Reform


This morning, as Michael Vick led the Philadelphia Eagles to a 26-24 victory over the Indianapolis Colts, I marvelled at the benefits of opportunity and reform.

Two years ago today, Vick was sitting in a US federal prison after being sentenced on a litany of dog fighting charges. His future looked bleak, his arse was broke, he was being vilified to high hell, animal rights activists wanted to wear Vick skin boots and there were questions if he’d ever play in the NFL again.

Contrast Vick, at that time, with the average Australian mortgage holder, or even more specifically the average variable rate mortgage holder with the Commonwealth Bank. They’d just received a 58 basis point cut – leaving them with an interest rate virtually comparable to the one they have today.

November 2008 – 7.74%. November 2010 – 7.81%.

To better illustrate any rise or fall in interest rates, some hack will usually paint the picture of what this will do for a $300,000 mortgage. In November 2008 that mortgage holder was around $115 better off, nothing fantastic, but how about we extrapolate this to include the period from September 2008 to December 2008?

To quote The Age, The Commonwealth and the National Australia banks passed the full cut yesterday… Mortgage holders with those banks will save close to $200 on the monthly cost of servicing a $300,000 loan. In all, they have saved a massive $570 a month since the Reserve started cutting rates in September.


Good times! So while Vick spent a cold Kansas winter in Levenworth, CBA customers enjoyed a hot Australian summer with stimulus money and massive interest rate relief.   And as you can see by my inept graph, that wasn’t the end of rate cuts if you were a CBA variable rate mortgage customer.

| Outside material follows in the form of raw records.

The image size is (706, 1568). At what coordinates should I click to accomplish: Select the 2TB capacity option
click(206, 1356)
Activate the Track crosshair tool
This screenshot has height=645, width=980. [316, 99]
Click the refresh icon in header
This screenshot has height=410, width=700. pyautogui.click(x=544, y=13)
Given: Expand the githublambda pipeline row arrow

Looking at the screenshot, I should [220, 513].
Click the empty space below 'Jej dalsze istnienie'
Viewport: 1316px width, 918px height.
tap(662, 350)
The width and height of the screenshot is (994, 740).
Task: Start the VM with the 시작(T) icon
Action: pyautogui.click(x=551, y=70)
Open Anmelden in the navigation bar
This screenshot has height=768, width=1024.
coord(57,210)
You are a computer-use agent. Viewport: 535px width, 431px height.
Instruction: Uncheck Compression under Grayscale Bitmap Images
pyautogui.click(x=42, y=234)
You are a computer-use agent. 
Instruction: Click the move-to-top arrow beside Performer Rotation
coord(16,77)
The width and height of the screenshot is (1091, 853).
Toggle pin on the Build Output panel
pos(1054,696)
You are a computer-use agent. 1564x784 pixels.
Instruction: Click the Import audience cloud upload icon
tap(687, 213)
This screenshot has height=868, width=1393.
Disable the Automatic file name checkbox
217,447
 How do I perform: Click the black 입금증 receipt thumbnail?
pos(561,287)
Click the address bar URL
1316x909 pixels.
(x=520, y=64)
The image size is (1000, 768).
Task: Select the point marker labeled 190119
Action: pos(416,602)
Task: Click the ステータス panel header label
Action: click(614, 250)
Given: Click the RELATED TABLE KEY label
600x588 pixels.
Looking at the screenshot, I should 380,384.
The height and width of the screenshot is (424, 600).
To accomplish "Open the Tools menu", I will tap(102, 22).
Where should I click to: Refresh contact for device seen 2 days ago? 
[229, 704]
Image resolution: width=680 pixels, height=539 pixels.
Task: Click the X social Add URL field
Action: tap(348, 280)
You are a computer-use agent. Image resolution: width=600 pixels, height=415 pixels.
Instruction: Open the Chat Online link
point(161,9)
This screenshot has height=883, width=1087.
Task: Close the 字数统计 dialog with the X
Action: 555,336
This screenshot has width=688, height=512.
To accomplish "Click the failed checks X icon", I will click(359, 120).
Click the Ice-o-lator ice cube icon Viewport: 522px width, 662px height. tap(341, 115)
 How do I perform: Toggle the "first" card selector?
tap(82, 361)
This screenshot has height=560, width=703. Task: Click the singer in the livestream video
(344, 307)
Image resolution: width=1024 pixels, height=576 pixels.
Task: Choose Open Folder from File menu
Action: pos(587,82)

Now in the world of ‘ifs’, ‘buts’ and ‘maybes’, let’s just assume those rates didn’t move any lower for 15 months. There’s about $8500 saved right there, but they went even lower, and at one point, these mortgage holders were over $750 a month better off. Excuse me, but I’m too lazy to calculate every possible dollar saved in that period.

Those lowest rates for CBA customers coincided with Vick’s release from prison. Just as Vick was enjoying freedom again, CBA customers were deleting Merle Travis’ Sixteen Tons from their i-pod, and creating a feel good play list of every money song they ever had a hard-on for.

Given such good fortune, wouldn’t this be the best time to pay down debt and save some money? Well that’s what one newspaper suggested, in a November 2008 editorial entitled, ‘Be a winner: reduce debt and save.’

Putting the money back into ordinary households’ budgets at this time of the year should help free up cash and create a flow-on effect for our economy - just the thing to set cash registers ringing in the busy Christmas season.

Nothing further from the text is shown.